Born: About 1507
Father: John Seymour
Mother: Margery Wentworth
Spouse: Henry VIII (1491-1547)
Queen Of England: 1536-1537
Children: Edward VI (1537-1553)
Died: 24 October 1537
Place: Hampton Court Palace
Buried: St George's Chapel, Windsor
Jane Seymour was the third wife of King Henry VIII. She was a lady in waiting to the King's second wife, Anne Boleyn, when she caught the King's eye. Unlike Anne, who was vivacious and outspoken, Jane was quiet and retiring. She strove to please the King in all things and was encouraged to secure his affection by her ambitious family. By the spring of 1536, Henry wanted rid of Anne, who had failed to give him a son, and was resolved to marry Jane. Anne was falsely accused of adultery, imprisoned in the Tower of London, and executed. A few days later, Henry married Jane.
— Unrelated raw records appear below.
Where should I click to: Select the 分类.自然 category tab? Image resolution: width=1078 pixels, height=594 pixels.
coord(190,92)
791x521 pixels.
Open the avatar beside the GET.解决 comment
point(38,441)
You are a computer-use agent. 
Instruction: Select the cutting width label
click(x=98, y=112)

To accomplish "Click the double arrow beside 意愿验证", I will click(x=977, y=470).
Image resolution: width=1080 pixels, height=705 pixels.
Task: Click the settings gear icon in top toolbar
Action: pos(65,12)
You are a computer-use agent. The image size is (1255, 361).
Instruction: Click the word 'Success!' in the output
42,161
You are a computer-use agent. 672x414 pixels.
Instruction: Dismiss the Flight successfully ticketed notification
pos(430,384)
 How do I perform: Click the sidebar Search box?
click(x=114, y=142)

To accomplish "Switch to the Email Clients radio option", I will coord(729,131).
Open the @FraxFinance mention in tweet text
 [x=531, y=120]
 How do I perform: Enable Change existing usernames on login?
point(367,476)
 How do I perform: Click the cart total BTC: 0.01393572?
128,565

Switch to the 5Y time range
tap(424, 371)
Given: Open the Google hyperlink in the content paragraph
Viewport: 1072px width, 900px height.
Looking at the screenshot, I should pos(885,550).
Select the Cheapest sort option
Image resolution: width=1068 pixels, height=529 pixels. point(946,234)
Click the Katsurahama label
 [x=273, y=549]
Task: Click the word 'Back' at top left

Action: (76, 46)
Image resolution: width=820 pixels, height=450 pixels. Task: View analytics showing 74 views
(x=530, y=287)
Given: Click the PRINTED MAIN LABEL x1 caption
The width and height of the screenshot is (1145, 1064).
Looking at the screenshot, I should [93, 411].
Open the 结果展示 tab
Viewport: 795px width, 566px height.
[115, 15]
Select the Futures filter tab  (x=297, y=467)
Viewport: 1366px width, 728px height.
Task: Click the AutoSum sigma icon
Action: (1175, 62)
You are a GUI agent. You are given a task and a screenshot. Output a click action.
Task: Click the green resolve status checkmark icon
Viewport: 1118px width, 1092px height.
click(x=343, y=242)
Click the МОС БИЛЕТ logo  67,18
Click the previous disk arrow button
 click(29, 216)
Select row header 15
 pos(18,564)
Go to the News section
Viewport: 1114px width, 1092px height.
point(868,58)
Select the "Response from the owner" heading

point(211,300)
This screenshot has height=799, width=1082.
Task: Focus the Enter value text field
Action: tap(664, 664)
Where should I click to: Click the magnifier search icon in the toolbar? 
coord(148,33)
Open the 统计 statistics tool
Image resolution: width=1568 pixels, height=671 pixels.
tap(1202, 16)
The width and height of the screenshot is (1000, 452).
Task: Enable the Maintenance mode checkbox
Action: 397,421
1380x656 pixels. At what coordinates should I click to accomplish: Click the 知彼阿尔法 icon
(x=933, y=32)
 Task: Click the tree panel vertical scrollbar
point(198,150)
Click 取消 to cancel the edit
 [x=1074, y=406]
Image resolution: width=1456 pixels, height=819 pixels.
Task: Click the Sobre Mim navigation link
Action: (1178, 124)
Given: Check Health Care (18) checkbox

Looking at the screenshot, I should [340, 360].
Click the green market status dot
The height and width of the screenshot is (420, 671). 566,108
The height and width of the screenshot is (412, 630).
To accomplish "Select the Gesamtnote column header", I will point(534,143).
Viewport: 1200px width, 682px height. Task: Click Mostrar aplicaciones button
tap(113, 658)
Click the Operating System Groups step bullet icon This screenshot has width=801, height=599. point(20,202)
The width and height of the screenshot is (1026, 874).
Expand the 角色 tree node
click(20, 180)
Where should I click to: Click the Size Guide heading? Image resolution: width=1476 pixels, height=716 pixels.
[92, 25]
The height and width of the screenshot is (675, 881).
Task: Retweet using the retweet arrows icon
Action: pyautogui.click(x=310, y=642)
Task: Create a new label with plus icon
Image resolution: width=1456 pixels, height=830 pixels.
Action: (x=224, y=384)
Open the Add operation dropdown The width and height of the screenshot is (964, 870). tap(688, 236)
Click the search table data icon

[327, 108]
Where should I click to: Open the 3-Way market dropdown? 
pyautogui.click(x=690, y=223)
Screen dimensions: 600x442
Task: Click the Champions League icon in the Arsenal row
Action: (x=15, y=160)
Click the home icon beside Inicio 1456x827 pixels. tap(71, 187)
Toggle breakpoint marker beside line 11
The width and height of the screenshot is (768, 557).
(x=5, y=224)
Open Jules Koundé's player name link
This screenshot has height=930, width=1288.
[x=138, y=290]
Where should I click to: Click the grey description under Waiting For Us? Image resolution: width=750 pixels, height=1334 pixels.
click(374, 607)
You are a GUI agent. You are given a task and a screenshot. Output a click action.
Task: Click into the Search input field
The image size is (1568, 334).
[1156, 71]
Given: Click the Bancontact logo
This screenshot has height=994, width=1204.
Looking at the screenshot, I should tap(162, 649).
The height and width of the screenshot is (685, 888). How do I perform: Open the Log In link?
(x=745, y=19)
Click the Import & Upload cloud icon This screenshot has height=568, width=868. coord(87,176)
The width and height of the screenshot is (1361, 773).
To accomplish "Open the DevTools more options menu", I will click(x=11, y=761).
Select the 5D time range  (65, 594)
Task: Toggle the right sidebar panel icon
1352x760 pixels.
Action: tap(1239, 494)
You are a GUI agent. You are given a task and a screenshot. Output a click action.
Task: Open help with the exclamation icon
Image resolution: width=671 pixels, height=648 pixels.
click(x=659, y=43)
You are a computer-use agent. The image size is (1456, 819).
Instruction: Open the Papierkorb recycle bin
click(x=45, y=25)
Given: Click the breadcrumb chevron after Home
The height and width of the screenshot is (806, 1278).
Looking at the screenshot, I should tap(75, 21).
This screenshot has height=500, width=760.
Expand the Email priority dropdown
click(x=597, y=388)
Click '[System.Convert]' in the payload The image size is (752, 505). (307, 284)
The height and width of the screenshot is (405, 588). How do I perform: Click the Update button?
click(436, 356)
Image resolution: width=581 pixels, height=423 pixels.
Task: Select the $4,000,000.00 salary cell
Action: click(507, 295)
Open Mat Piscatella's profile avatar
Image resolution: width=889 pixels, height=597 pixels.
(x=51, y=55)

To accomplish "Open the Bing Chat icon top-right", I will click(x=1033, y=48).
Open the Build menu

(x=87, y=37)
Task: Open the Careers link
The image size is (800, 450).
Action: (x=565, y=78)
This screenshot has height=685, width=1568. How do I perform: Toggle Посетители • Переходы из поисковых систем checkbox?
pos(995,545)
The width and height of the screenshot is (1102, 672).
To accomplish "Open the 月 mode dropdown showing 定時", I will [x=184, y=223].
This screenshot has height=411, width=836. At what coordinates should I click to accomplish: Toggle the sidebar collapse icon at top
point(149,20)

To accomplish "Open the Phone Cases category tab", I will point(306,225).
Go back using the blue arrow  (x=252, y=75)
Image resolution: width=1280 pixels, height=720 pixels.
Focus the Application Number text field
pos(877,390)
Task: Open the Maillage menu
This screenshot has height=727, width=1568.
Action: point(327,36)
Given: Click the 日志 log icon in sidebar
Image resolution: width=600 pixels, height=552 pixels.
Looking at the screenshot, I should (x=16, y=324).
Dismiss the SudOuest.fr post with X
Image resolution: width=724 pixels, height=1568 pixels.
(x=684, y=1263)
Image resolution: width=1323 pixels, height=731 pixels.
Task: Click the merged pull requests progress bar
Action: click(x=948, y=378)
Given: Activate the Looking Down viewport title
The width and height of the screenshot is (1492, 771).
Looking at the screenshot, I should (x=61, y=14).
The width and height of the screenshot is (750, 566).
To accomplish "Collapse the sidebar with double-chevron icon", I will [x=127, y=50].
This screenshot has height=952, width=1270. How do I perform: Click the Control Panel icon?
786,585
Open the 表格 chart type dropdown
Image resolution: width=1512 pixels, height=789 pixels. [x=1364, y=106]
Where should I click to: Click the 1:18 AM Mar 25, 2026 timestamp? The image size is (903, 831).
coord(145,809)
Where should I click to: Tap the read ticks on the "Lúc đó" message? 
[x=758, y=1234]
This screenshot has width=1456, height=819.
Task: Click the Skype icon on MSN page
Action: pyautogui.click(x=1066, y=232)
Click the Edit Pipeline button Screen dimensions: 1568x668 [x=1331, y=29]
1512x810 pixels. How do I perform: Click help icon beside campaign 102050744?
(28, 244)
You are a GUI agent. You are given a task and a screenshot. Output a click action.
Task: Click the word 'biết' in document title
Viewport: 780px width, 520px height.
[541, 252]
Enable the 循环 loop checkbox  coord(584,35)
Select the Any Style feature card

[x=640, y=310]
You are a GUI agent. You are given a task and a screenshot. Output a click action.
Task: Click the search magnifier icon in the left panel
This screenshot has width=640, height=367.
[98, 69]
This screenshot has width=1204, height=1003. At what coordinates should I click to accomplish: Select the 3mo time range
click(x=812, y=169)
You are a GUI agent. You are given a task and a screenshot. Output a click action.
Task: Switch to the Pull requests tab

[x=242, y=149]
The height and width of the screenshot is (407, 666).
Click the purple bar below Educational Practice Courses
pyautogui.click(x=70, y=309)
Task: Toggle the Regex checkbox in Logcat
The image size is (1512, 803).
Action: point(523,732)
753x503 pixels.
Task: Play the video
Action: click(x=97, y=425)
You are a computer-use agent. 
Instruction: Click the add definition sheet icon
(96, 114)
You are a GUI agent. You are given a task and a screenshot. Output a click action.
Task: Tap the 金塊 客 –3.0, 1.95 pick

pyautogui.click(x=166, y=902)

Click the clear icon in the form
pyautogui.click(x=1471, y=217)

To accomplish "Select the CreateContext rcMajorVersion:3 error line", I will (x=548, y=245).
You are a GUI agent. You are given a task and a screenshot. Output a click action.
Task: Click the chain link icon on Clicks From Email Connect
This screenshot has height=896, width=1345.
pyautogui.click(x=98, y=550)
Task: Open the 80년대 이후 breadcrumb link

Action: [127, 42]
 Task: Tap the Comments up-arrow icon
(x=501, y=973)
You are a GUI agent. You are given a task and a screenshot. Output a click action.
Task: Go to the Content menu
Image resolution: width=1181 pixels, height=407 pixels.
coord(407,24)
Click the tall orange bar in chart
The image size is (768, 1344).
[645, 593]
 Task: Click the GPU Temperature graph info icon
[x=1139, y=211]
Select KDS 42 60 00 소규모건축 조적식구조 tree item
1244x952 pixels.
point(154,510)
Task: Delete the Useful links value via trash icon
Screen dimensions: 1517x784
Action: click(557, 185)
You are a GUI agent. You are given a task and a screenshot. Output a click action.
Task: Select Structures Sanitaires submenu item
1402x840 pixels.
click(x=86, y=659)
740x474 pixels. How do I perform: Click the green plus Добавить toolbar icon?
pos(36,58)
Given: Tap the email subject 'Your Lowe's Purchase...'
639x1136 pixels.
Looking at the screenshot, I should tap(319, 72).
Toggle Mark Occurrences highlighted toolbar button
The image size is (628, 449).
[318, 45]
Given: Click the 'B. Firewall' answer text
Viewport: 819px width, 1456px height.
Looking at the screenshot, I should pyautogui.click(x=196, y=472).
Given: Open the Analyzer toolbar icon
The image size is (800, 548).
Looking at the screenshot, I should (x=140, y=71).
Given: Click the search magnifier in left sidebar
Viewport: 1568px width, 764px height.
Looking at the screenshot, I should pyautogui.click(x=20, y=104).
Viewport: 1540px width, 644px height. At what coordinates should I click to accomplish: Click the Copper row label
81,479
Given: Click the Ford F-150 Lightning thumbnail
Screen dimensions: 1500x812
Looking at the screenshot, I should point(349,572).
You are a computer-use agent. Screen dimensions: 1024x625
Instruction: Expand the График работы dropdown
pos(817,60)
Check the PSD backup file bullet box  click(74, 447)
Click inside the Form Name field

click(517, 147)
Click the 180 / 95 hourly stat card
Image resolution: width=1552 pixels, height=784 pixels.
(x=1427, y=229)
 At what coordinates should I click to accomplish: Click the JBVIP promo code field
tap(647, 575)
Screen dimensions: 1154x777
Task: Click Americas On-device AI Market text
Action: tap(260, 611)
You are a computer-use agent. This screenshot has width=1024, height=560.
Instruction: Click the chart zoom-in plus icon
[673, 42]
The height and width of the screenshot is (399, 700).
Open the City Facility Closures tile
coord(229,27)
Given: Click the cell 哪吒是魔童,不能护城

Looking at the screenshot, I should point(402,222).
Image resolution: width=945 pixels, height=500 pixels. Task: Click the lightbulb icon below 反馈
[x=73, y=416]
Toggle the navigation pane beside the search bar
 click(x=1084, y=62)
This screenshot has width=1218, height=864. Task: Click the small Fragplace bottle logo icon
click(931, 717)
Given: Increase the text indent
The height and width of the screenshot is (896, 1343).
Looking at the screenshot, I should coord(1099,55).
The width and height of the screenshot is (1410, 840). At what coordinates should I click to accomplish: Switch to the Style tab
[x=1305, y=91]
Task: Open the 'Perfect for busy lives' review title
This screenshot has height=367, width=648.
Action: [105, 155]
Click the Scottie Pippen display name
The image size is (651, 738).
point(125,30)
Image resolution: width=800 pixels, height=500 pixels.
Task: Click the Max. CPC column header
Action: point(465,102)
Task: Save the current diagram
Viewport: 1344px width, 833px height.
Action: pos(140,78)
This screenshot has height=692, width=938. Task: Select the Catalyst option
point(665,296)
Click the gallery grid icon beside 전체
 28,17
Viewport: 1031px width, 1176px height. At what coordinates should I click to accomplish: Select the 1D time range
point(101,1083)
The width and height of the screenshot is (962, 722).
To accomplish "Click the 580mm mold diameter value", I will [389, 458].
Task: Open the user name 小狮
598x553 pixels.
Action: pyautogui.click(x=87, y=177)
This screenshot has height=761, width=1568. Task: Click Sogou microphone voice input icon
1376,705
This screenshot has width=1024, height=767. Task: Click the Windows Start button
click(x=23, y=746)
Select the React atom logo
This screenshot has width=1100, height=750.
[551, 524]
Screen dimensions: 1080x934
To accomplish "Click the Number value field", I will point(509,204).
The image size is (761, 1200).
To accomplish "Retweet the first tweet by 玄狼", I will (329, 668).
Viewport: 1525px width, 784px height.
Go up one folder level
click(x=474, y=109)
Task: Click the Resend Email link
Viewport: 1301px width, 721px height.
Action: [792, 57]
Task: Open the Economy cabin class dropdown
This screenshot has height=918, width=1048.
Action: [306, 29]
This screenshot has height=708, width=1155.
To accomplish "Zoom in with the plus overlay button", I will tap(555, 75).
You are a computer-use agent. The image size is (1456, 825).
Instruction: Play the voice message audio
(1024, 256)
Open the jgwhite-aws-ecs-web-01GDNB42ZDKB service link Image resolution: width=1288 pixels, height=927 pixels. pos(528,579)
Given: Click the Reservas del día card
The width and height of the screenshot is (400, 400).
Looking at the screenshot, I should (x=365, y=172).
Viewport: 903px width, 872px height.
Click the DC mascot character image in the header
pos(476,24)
Within a year, Jane was pregnant, and to every one's delight, the baby born on the 12th of October 1537 was a boy. The King wept with joy when he first held his much longed for son and the country celebrated. The baby prince was named Edward and he was christened with much pomp and ceremony three days later. The King's joy was short lived, however, as Jane became feverish a few days after Edward's birth and died on the 23 October. Henry was devastated and mourned Jane for months. In fact, although he married a further three times, it was Jane he considered the love of his life. She had given him the one thing that no other wife ever had, a living son, and for this he cherished her memory. It was with Jane that he was buried, in Windsor Castle, when he himself died a decade later.
Edward was only nine years of age when he became King at his father's death, so Jane's brother, Edward Seymour, was appointed Lord Protector of England. This meant he would rule in Edward's name until he was old enough to rule himself. But Edward Seymour had an ambitious younger brother, Thomas, who wanted to takeover as Lord Protector. He plotted and schemed behind his brother's back and even tried to abduct King Edward! Thomas did not succeed, however, and was arrested for treason. Not long after he was beheaded. Edward Seymour did not survive his brother's disgrace and was replaced as Lord Protector by John Dudley, Duke of Northumberland.